8. Russell Beattie on the Mobile Web (November)
Russell Beatties essay was an eye-opener. For long, I have been among those who believed that the cellphone was never going to replace the PC. Of late though, I am re-thinking that assumption, given both the trajectory of innovation in mobile phones and its omnipresence with us as a personal device. When I first started reading RSS feeds on the mobile, it was an Aha moment similar to the one I experienced when I first browsed the Web using Mosaic and a Netcruiser account a decade ago. The mobile web is happening and we better wake up.
Of course people are going to want to access the web from their mobile phones. Why wouldn’t they? They’re not going to want to be walled off in some mobile-ghetto, but rather have the full-on, do everything I can do from my desktop on my mobile phone, access to the web.
I think people are going to want to view and use the web from their mobile devices just as quickly and easily as they use the web from their PC. And not just for when they’re moving around, but when they’re on the couch as well.
There’s going to be a point in the not so distant horizon, when most people are accessing the internet from their mobile phones, rather than from PCs. it’s a fact. Businesses are realizing this and retooling for this new mobile world already. Manufacturers are making efforts to standardize on open specs (XHTML, SVG, etc.) and improve screen resolution (QVGA 320×240 will probably be the sweet spot) and websites are starting to embrace web standards as well. There’s this vanishing point in the horizon when all these parallel lines converge, and I think that’s where the mobile web is heading.
I don’t see the future as one where there are different mini-webs per device or proprietary ways of accessing content and services, but a multi-device norm which adds some pressure to the webmasters out there, but forces a shift to web standards to meet the demand of billions of data-connected handsets all sporting standard minibrowsers.
9. Jon Udell on the network is the blog (December)
Reading Jon Udells article made me think of Vannevar Bushs Memex. What bloggers are constructing is an emergent information system we still dont have the top-level views to appreciate the landscape that is getting constructed. But we will very soon. My own reading habits have changed expert bloggers take precedence over mainstream journals for deep insights.
Just as telephones are meaningful only when connected to the telephone network, so blogs are meaningful only when connected to the blog network. Both are carriers of human communication, but where the telephone network is essentially fixed — at least for now, until VoIP softens its structure — the blog network is malleable and is shaped by our use of it. Its more like a nervous system than a computer network, and for good reason.
The crush of information we process every day creates a terrible dilemma. On the one hand, we must conserve the scarce resource of attention. On the other hand, we need to become aware of everything that matters. Its a tricky balancing act, but one that natures humblest creatures have adroitly mastered.

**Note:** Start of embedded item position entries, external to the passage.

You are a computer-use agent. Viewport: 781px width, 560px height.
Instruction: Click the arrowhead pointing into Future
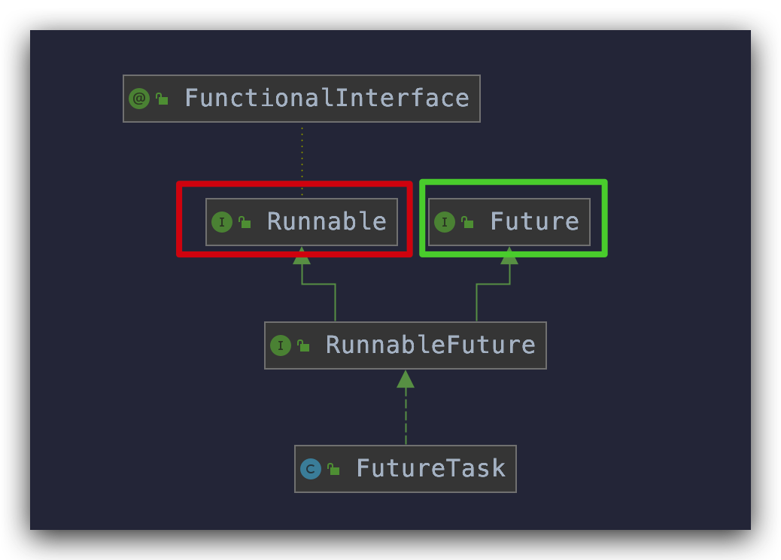coord(509,256)
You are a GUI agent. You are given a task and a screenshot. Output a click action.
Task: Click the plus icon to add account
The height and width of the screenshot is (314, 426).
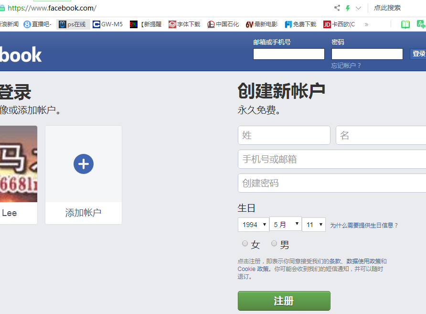84,164
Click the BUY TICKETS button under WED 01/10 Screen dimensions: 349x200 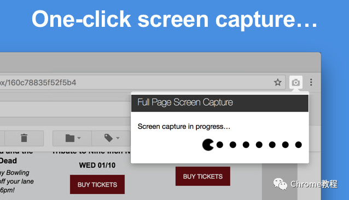tap(97, 185)
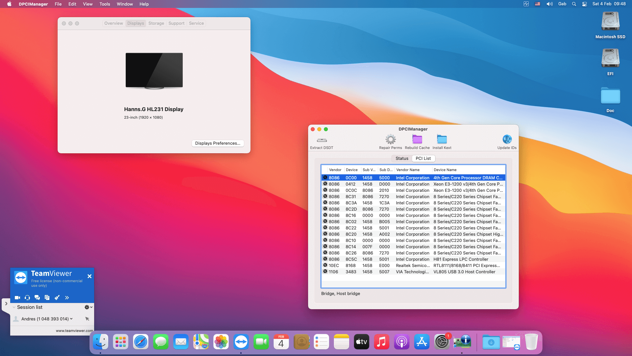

We cant say exactly how the trick is done, but we understand the basics: a network, a message-passing protocol, nodes that aggregate inputs and produce outputs. The blog network shares these architectural properties. Its foundation network is the Web; its protocol is RSS; its nodes are bloggers. These ingredients combine in ways that are not yet widely appreciated.
Consider how my own inputs have evolved over the past five years. At one time, my RSS intake was mostly feeds from conventional published sources, along with a few from individuals. Now its the reverse. I subscribe to people more than to publications, and not because I dont value the information in those publications — I do, very much — but rather because, outside of the realms in which Im closely involved, I can delegate the job of tracking primary sources to people whose interests and inclinations qualify them to do so.
The blog network is made of people. We are the nodes, actively filtering and retransmitting knowledge. Clearly this architecture can help manage the glut of information. More subtly, it can also help ensure that no vital inputs are suppressed because nobody has to rely on a single source. If one of the feeds I monitor doesnt react to some event in a given domain, another probably will. When they all react, I know it was an especially important event.
The resemblance of this model to the summing of activation potentials in a neural system is more than superficial. Nature knows best.